The only way to learn how to program is to just do it. Pick a language. Start with small programs. Learn the features and syntax of the language. When you feel you know the language well enough to write a program that uses most of its features, then pick an open source program and learn its code. Make some modifications to it. When you feel you're pretty comfortable in one language, pick a new language.
Rinse repeat. You'll find that once you have one language down, the process will go much faster with the second. The features and syntax of most languages are pretty similar.
You can pick any language you like to start with, but personally I'd recommend starting with a hard typed compiled language rather than a dynamic language. Dynamic languages are easy to learn, but its easy to be a lazy and bad programmer in them. They let you get away with too much. Hard typed compiled languages are a) much better at catching your errors and b) much harder to be a lazy programmer in. They don't let you get away with things nearly as much.
I'd recommend Java, seems to be the language a lot of people start with. It will also give you a good founding in open source programming. I started with C/C++ and I'm glad I did. But that was more of a challenge - had to learn pointers and memory management in my first language. And after that I took a little while to learn the open source mindset, since I'd started in a procedural language.
Python's a good language, but it's a soft-typed interpreted language. Which means it will let you get away with certain things.
It also tends to have really hard core adherents who will swear by it above and over anything else, which is why there is something of a debate. It really doesn't matter that much what language you start with.
One of the keys to being a good programmer is knowing your toolbox. And that includes knowing multiple languages. The best programmers don't have one favorite language. Rather they have a toolbox of a half a dozen or more, and they pick the best language for the task at hand.
My first manager taught me something college had failed to (or that I failed to learn there), which is that programming languages come and go in trends, but they are all based on recurring fundamental concepts, which endure beyond any single language.
Most new programming languages are a remix or mashup of some or all of these concepts, so if you master those concepts you'll be able to easily pick up any other language.
It's like learning Latin as your first foreign language, and being able to quickly pick up any Latin-based language after that.
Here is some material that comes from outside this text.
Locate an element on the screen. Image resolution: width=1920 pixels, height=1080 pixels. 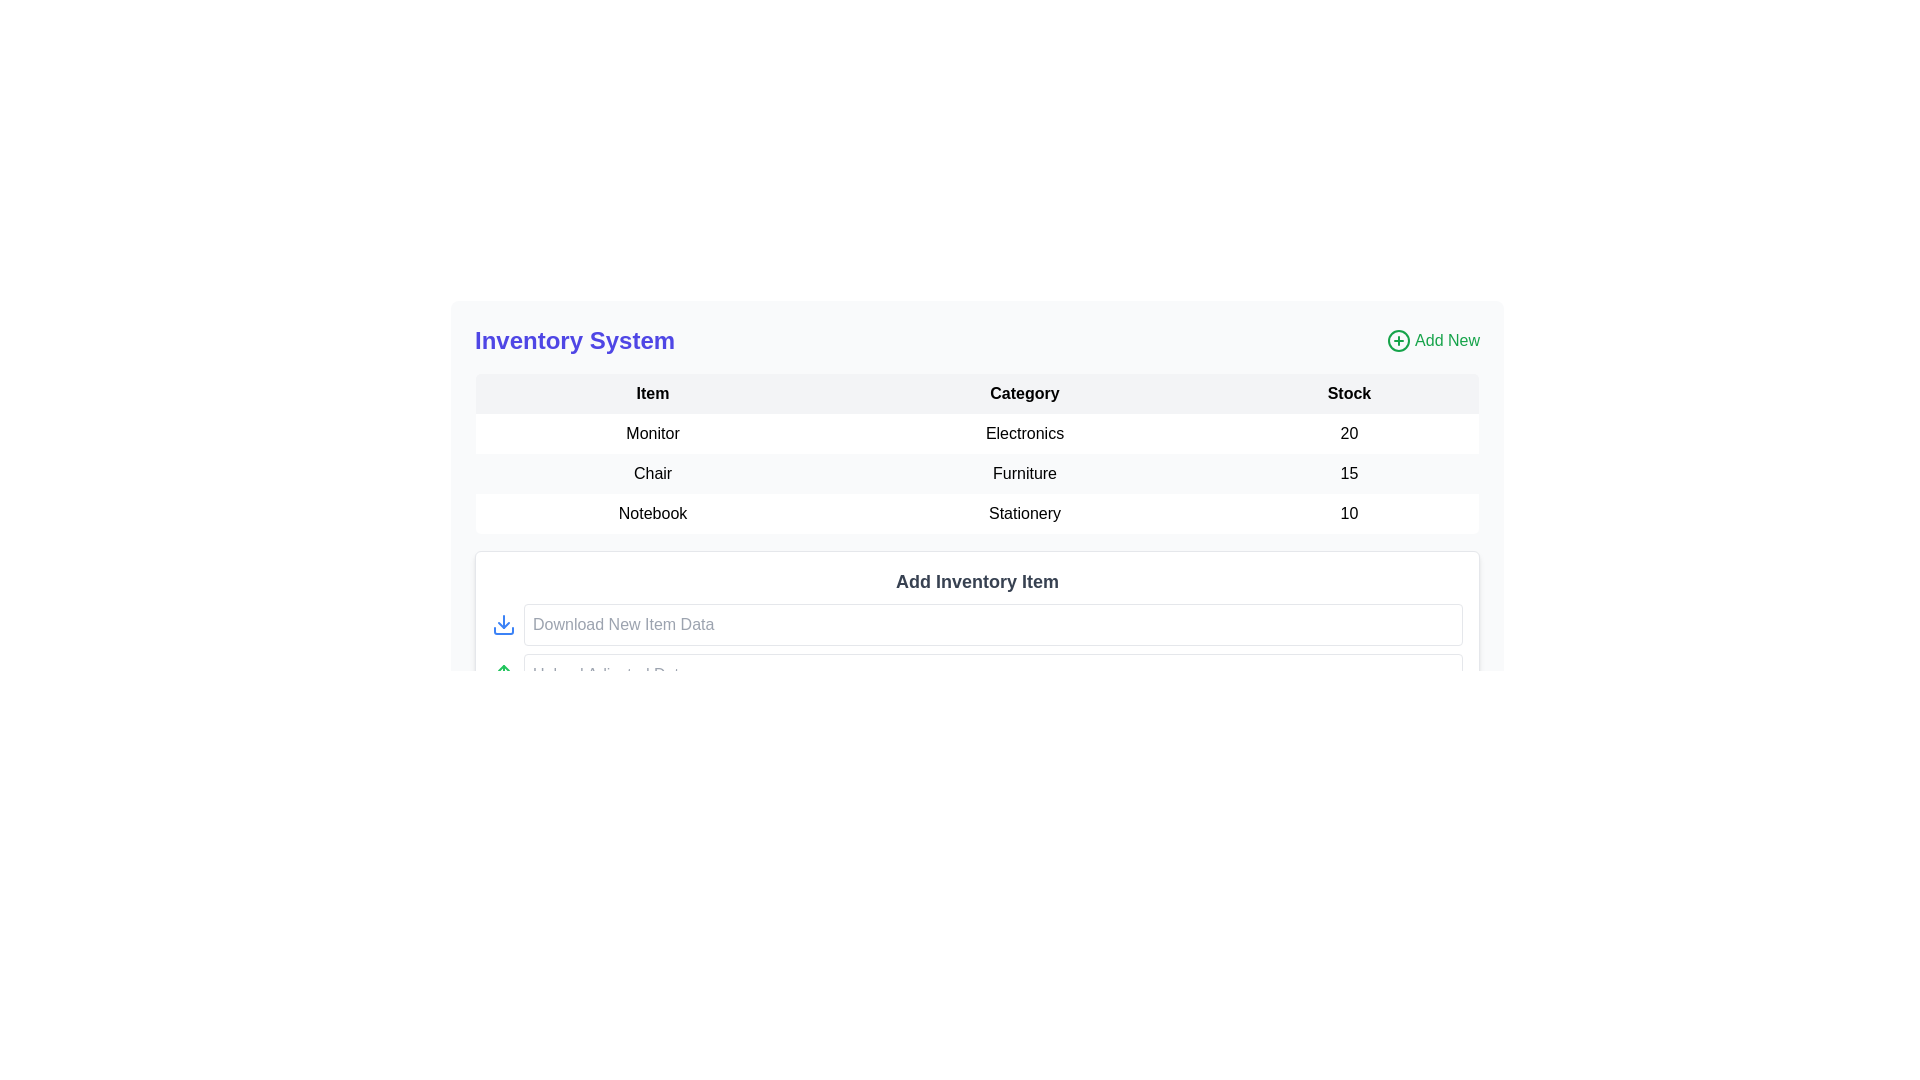
the table row containing 'Chair', 'Furniture', and '15' in the 'Inventory System' interface, positioned between 'Monitor Electronics 20' and 'Notebook Stationery 10' is located at coordinates (977, 474).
C, Lisp, and Haskell are the Latin of the CS world.
Since it sounds like you're running a business you may feel pressured to learn Java or whatever your coders are currently using to get your business off the ground. But I heartily recommend resisting that pressure, doing it right, and mastering the enduring fundamentals first. It may cost you something in immediacy and expedience, but that's what school is for, especially one such as MIT. You should carefully weigh how you spend your time there, and unless you think you've got the next Facebook, focus on mastering the enduring concepts, not the trends. You'll be glad you did the rest of your life and career.
PS - there's little to nothing that Clojure (a Lisp dialect on the JVM) and Haskell can't do in the web space, so the cost in immediacy and expedience is slim to none anyway.
PPS - it didn't register till just now that you're an Econ Major not going into CS or Software Engineering as a career. If you just want a tried-and-true, versatile, easy-to-get-started-with language with tons of libraries and frameworks (reusable code) to hack in, huge and helpful community go with Python. Java is too bureaucratic a language for this purpose.
Start with Zed Shaw's excellent introduction, Learn Python the Hard Way (hard way = by doing lots of follow-along examples until it gets into your brain muscle memory), then go from there.